The SEED research was multifaceted, as the problems in life history transitions are complex and processes occur over a wide range of scales. SEED combined field studies with laboratory experiments. Field work was centred on areas where on-going monitoring programs and much baseline information about distribution of species and physical-chemical data already exist.
The SEED project has allowed a unique comparative approach, from species to ecosystem level. At the end of the three years study period, with nine different areas analysed, our results show that harmful algal events are widely different and that the life cycles of several congeneric species show unexpected complexities. However, some common features among harmful algal events have also been observed, such as the production of benthic resting stages and presence of sexual phases within the life cycle of the concerned species. The results we obtained from the SEED project will have an important impact on the understanding of the ecology of bloom events for a range of phylogenetic types.
The SEED project found that the magnitude of pelagic-benthic transitions in microalgae (encystment and excystment in the case of dinoflagellates) is determined by their life cycle features and the factors that regulate resting stage formation. The documentation of life cycles in our SEED studies has shown that both processes and factors may be very different, depending on which species are considered. Through them, microalgae develop their ecological strategy, adding to genetic recombination other advantages, such as the adjustment of life cycle processes to various environmental factors as well as their capacity to disperse. The reversibility of the sexual stage, the planozygote in dinoflagellates, is a new feature in the life cycle of dinoflagellates found during the SEED project. Moreover, the research carried out revealed that some dinoflagellate species may also produce asexual resting cysts that allow survival from one growing season to the next without requiring sex.

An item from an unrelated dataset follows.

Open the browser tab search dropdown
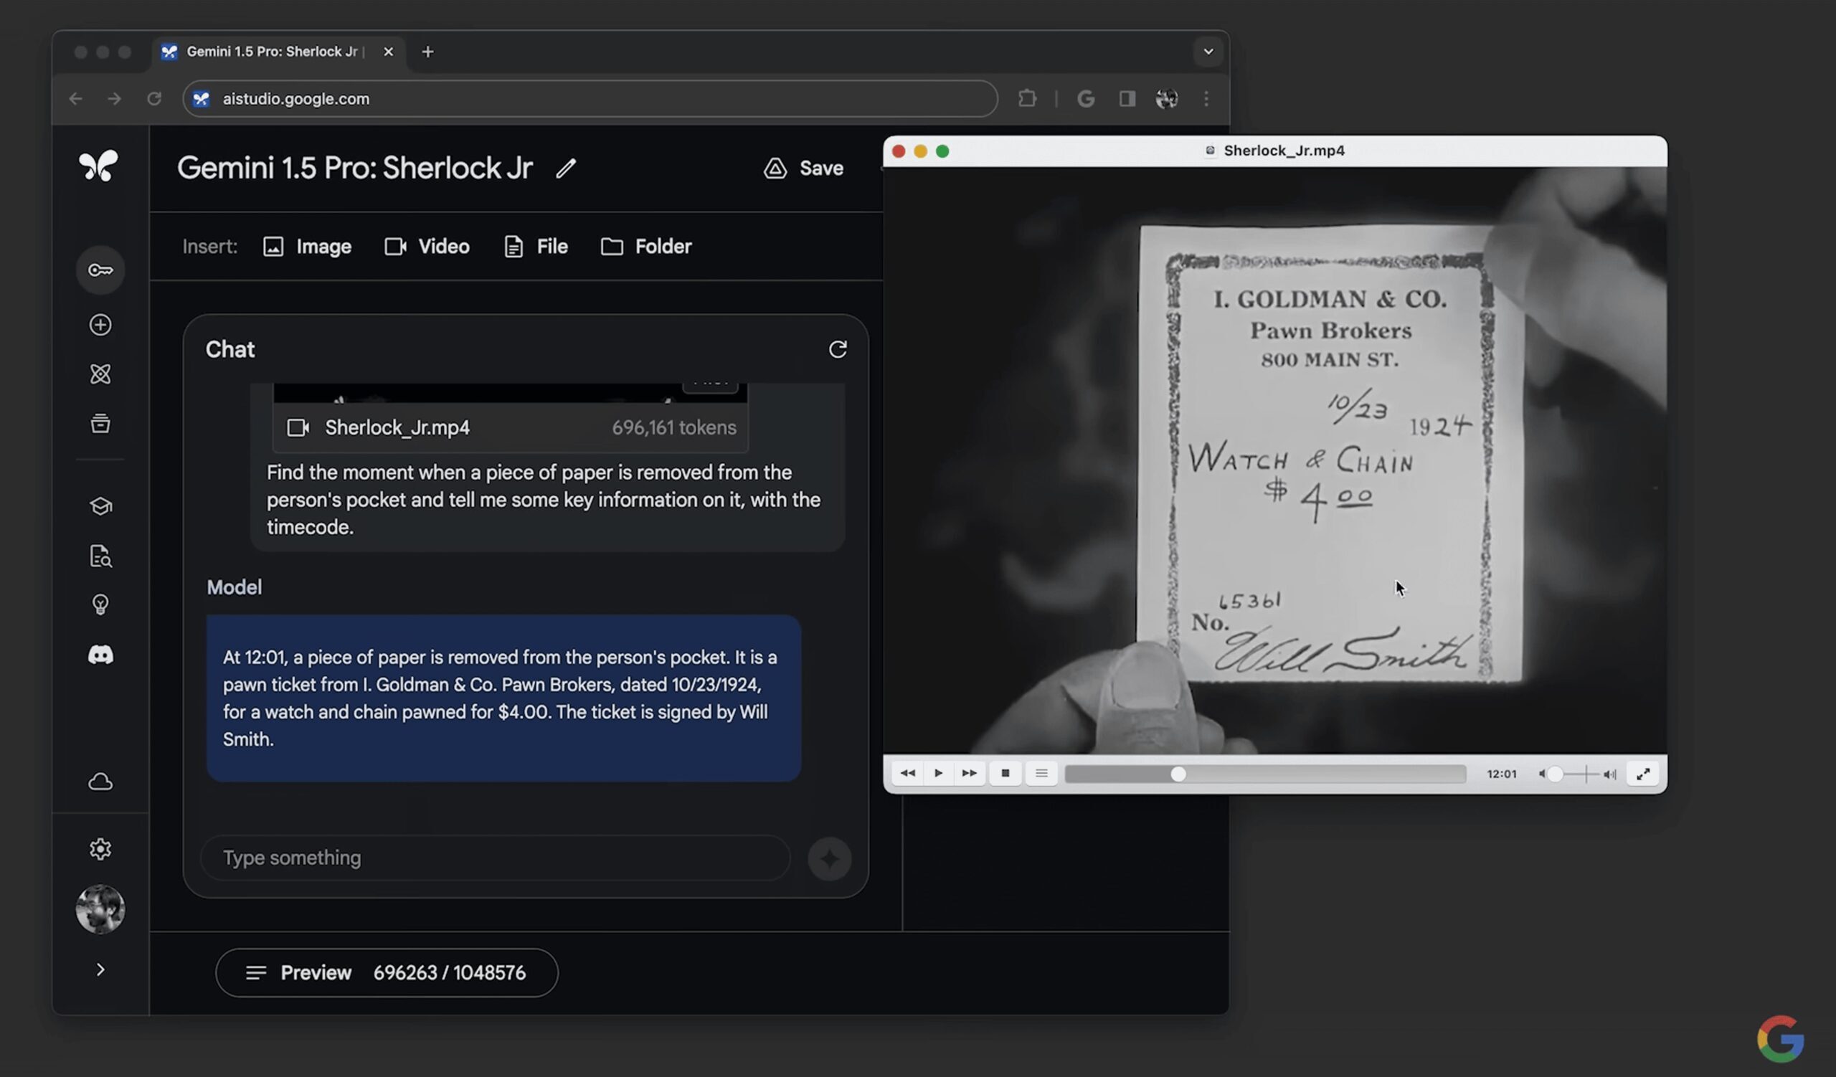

We found that encystment and excystment are controlled by intrinsic factors, unique to each species whereas timing and scale of responses appear to be modulated by environmental factors. Our findings and experiments regarding the excystment process have addressed three main topics: seasonality, the temperature 'windows' for germination, and experience from using germination traps in the field. Field and laboratory studies provided evidence for seasonality in the germination and / or bloom initiation of meroplanktonic species. As regarding the temperature window for germination, the dormancy period was also found to be species specific. For the first time, we reported about the flux of akinetes (resting stages) of the three major bloom-forming genera of cyanobacteria in the Baltic Sea as an asexual differentiation process of a vegetative cell that takes place in rapid response to the onset of physiological stress. This finding has relevance in the survival strategy of this algal class.